El Chapo: Safehouse of Mexican drug kingpin to be given away as lottery prize
Surveillance cameras that covered every angle of the modest home’s exterior have been removed as well as a hole under a bathtub that the drug lord slipped through to reach a network of tunnels. He was later caught and extradited to the US, where he was sentenced to life.
A house used by former drug kingpin Joaquin “El Chapo” Guzman is to be given away by the Mexican government in a national lottery.
Guzman fled the safehouse in 2014 when marines in Mexico had him surrounded, but it has undergone some changes since then.
Surveillance cameras that covered every angle of the modest home’s exterior have been removed as well as a hole under a bathtub that the drug lord slipped through to reach a network of tunnels.
The country’s Institute to Return Stolen Goods to the People (INDEP) have also given it a fresh coat of white paint and tiled over the spot in the bathroom where the tub and tunnel entry-point had been.
Guzman’s freedom in 2014 only lasted a few days until marines descended again, this time in a condo on the coast in Mazatlan – a Mexican resort town in the state of Sinaloa.
By that time, he had a reputation for daring escapes having already slipped out of one of Mexico’s maximum-security prisons in 2001.
In July 2015, he slipped through a tunnel dug up to the drain in his cell’s shower and rode a motorbike on tracks laid through the underground network to escape another maximum-security prison.
The marines captured him again six months later in Sinaloa. He was later extradited to the US, where he was sentenced to life in prison in 2019.
INDEP’s website gives no mention to the house’s history, listing it only as “Casa en Culiacan”.
At around 2,800sq ft and located, perhaps appropriately, in a neighbourhood called Libertad, or “Freedom”, the government values the two-bedroom home at $183,000 (£132,527).

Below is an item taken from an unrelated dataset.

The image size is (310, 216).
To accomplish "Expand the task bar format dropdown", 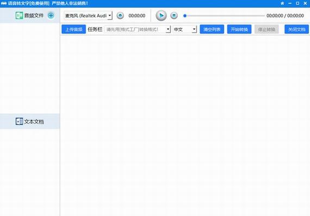I will pos(138,29).
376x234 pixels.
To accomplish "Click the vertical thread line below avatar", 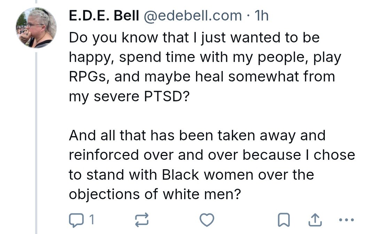I will 36,139.
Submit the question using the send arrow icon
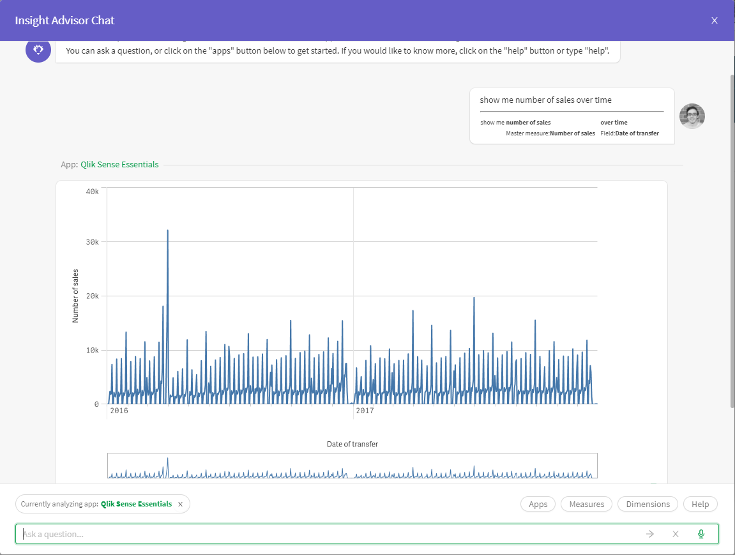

The house has a neighbour on one side and on the other is a subterranean storm sewer – which is where the bathroom tunnel connected to make Guzmán’s escape possible.
Across the street is a school.
INDEP officials, who declined to be identified because they were not authorised to speak, said they were surprised the house was getting attention.
Authorities tried to auction it off last year, starting the bidding at around $130,000 (£94,143) but there were no takers.
President Andres Manuel Lopez Obrador has been talking up the lottery of seized properties, which also includes an expansive home in one of Mexico City’s swankiest neighbourhoods and a private box at the famed Azteca Stadium that have garnered more attention.
It is the first time Mexico’s national lottery is giving away property and the proceeds are to go to Mexico’s Olympic athletes.